# [Activity]
Reproduce every item below, changing "Identify the location of" to "Give the position of" wherever it appears and leaving everything else unchanged.

++++ Data listing

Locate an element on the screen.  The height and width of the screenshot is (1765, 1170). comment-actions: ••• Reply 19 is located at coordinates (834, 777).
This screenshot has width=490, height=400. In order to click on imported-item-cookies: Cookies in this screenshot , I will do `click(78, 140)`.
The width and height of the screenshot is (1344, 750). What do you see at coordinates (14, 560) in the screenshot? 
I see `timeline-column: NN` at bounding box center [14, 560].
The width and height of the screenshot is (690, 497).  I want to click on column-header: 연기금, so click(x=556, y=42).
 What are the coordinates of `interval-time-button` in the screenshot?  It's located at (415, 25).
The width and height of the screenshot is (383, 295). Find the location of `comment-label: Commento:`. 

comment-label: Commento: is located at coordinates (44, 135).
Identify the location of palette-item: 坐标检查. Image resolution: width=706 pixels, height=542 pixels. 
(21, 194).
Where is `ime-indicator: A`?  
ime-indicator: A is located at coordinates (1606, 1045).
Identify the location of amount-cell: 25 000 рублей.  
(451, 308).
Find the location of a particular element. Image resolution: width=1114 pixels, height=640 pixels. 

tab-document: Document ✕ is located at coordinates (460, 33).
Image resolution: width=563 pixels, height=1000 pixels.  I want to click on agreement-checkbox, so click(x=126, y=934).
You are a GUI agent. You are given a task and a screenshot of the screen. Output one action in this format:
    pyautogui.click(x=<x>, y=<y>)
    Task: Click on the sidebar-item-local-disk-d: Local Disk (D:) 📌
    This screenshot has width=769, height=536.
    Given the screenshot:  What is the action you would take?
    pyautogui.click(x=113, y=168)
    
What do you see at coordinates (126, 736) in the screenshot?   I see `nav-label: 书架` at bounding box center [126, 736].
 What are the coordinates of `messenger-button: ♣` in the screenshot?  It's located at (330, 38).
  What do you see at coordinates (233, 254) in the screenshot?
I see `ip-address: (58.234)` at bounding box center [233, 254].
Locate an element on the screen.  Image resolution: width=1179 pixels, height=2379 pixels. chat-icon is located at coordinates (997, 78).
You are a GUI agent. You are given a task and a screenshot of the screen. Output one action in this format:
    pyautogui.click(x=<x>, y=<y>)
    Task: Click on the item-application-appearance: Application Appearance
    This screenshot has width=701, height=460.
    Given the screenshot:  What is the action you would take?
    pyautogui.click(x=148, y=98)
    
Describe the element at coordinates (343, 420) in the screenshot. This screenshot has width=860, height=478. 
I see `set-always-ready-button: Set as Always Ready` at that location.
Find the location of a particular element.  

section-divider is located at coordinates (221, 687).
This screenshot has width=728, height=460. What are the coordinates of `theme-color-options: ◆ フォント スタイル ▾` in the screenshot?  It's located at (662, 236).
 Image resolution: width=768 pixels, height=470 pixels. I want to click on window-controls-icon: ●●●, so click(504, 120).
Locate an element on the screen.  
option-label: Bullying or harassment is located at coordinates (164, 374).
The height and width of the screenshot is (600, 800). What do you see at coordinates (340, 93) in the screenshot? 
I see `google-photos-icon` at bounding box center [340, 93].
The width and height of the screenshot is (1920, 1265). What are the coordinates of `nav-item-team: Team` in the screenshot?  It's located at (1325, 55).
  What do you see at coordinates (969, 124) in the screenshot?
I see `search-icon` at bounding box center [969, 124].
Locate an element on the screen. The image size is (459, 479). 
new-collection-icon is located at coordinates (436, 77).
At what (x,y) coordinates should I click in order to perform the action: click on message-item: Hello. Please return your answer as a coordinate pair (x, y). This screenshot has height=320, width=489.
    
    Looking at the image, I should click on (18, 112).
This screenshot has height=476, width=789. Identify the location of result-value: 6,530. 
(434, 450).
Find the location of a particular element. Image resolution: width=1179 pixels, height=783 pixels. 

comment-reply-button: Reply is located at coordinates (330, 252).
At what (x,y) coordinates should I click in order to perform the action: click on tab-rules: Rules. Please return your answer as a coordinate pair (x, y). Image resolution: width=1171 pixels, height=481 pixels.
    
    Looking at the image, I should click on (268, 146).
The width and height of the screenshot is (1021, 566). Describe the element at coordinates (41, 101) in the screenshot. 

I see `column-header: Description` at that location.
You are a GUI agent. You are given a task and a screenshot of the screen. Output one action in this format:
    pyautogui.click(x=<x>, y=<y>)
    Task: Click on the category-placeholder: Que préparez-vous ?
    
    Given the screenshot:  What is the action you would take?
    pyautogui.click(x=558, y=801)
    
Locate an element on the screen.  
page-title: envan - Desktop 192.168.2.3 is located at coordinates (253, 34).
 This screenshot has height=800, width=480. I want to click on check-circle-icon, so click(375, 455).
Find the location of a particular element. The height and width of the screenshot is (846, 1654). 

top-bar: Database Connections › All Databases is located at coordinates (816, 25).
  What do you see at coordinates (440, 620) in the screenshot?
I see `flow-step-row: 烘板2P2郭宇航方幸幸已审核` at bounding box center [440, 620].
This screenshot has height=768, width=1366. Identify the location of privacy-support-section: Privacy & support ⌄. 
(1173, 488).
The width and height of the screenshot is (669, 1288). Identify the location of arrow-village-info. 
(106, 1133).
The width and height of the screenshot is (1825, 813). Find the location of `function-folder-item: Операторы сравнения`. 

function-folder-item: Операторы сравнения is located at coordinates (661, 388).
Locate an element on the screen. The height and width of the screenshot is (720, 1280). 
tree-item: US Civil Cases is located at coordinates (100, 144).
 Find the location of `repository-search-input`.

++++++++

# [Solution below]
Locate an element on the screen.  The height and width of the screenshot is (1765, 1170). comment-actions: ••• Reply 19 is located at coordinates (834, 777).
This screenshot has width=490, height=400. In order to click on imported-item-cookies: Cookies in this screenshot , I will do `click(78, 140)`.
The width and height of the screenshot is (1344, 750). What do you see at coordinates (14, 560) in the screenshot? 
I see `timeline-column: NN` at bounding box center [14, 560].
The width and height of the screenshot is (690, 497).  I want to click on column-header: 연기금, so click(x=556, y=42).
 What are the coordinates of `interval-time-button` in the screenshot?  It's located at (415, 25).
The width and height of the screenshot is (383, 295). Find the location of `comment-label: Commento:`. 

comment-label: Commento: is located at coordinates (44, 135).
Give the position of palette-item: 坐标检查. Image resolution: width=706 pixels, height=542 pixels. 
(21, 194).
Where is `ime-indicator: A`?  
ime-indicator: A is located at coordinates (1606, 1045).
Give the position of amount-cell: 25 000 рублей.  
(451, 308).
Find the location of a particular element. Image resolution: width=1114 pixels, height=640 pixels. 

tab-document: Document ✕ is located at coordinates (460, 33).
Image resolution: width=563 pixels, height=1000 pixels.  I want to click on agreement-checkbox, so click(x=126, y=934).
You are a GUI agent. You are given a task and a screenshot of the screen. Output one action in this format:
    pyautogui.click(x=<x>, y=<y>)
    Task: Click on the sidebar-item-local-disk-d: Local Disk (D:) 📌
    This screenshot has width=769, height=536.
    Given the screenshot:  What is the action you would take?
    pyautogui.click(x=113, y=168)
    
What do you see at coordinates (126, 736) in the screenshot?   I see `nav-label: 书架` at bounding box center [126, 736].
 What are the coordinates of `messenger-button: ♣` in the screenshot?  It's located at (330, 38).
  What do you see at coordinates (233, 254) in the screenshot?
I see `ip-address: (58.234)` at bounding box center [233, 254].
Locate an element on the screen.  Image resolution: width=1179 pixels, height=2379 pixels. chat-icon is located at coordinates (997, 78).
You are a GUI agent. You are given a task and a screenshot of the screen. Output one action in this format:
    pyautogui.click(x=<x>, y=<y>)
    Task: Click on the item-application-appearance: Application Appearance
    This screenshot has width=701, height=460.
    Given the screenshot:  What is the action you would take?
    pyautogui.click(x=148, y=98)
    
Describe the element at coordinates (343, 420) in the screenshot. This screenshot has width=860, height=478. 
I see `set-always-ready-button: Set as Always Ready` at that location.
Find the location of a particular element.  

section-divider is located at coordinates (221, 687).
This screenshot has width=728, height=460. What are the coordinates of `theme-color-options: ◆ フォント スタイル ▾` in the screenshot?  It's located at (662, 236).
 Image resolution: width=768 pixels, height=470 pixels. I want to click on window-controls-icon: ●●●, so click(504, 120).
Locate an element on the screen.  
option-label: Bullying or harassment is located at coordinates (164, 374).
The height and width of the screenshot is (600, 800). What do you see at coordinates (340, 93) in the screenshot? 
I see `google-photos-icon` at bounding box center [340, 93].
The width and height of the screenshot is (1920, 1265). What are the coordinates of `nav-item-team: Team` in the screenshot?  It's located at (1325, 55).
  What do you see at coordinates (969, 124) in the screenshot?
I see `search-icon` at bounding box center [969, 124].
Locate an element on the screen. The image size is (459, 479). 
new-collection-icon is located at coordinates (436, 77).
At what (x,y) coordinates should I click in order to perform the action: click on message-item: Hello. Please return your answer as a coordinate pair (x, y). This screenshot has height=320, width=489.
    
    Looking at the image, I should click on (18, 112).
This screenshot has height=476, width=789. Give the position of result-value: 6,530. 
(434, 450).
Find the location of a particular element. Image resolution: width=1179 pixels, height=783 pixels. 

comment-reply-button: Reply is located at coordinates (330, 252).
At what (x,y) coordinates should I click in order to perform the action: click on tab-rules: Rules. Please return your answer as a coordinate pair (x, y). Image resolution: width=1171 pixels, height=481 pixels.
    
    Looking at the image, I should click on (268, 146).
The width and height of the screenshot is (1021, 566). Describe the element at coordinates (41, 101) in the screenshot. 

I see `column-header: Description` at that location.
You are a GUI agent. You are given a task and a screenshot of the screen. Output one action in this format:
    pyautogui.click(x=<x>, y=<y>)
    Task: Click on the category-placeholder: Que préparez-vous ?
    
    Given the screenshot:  What is the action you would take?
    pyautogui.click(x=558, y=801)
    
Locate an element on the screen.  
page-title: envan - Desktop 192.168.2.3 is located at coordinates (253, 34).
 This screenshot has height=800, width=480. I want to click on check-circle-icon, so click(375, 455).
Find the location of a particular element. The height and width of the screenshot is (846, 1654). 

top-bar: Database Connections › All Databases is located at coordinates (816, 25).
  What do you see at coordinates (440, 620) in the screenshot?
I see `flow-step-row: 烘板2P2郭宇航方幸幸已审核` at bounding box center [440, 620].
This screenshot has height=768, width=1366. Give the position of privacy-support-section: Privacy & support ⌄. 
(1173, 488).
The width and height of the screenshot is (669, 1288). Give the position of arrow-village-info. 
(106, 1133).
The width and height of the screenshot is (1825, 813). Find the location of `function-folder-item: Операторы сравнения`. 

function-folder-item: Операторы сравнения is located at coordinates (661, 388).
Locate an element on the screen. The height and width of the screenshot is (720, 1280). 
tree-item: US Civil Cases is located at coordinates (100, 144).
 Find the location of `repository-search-input`.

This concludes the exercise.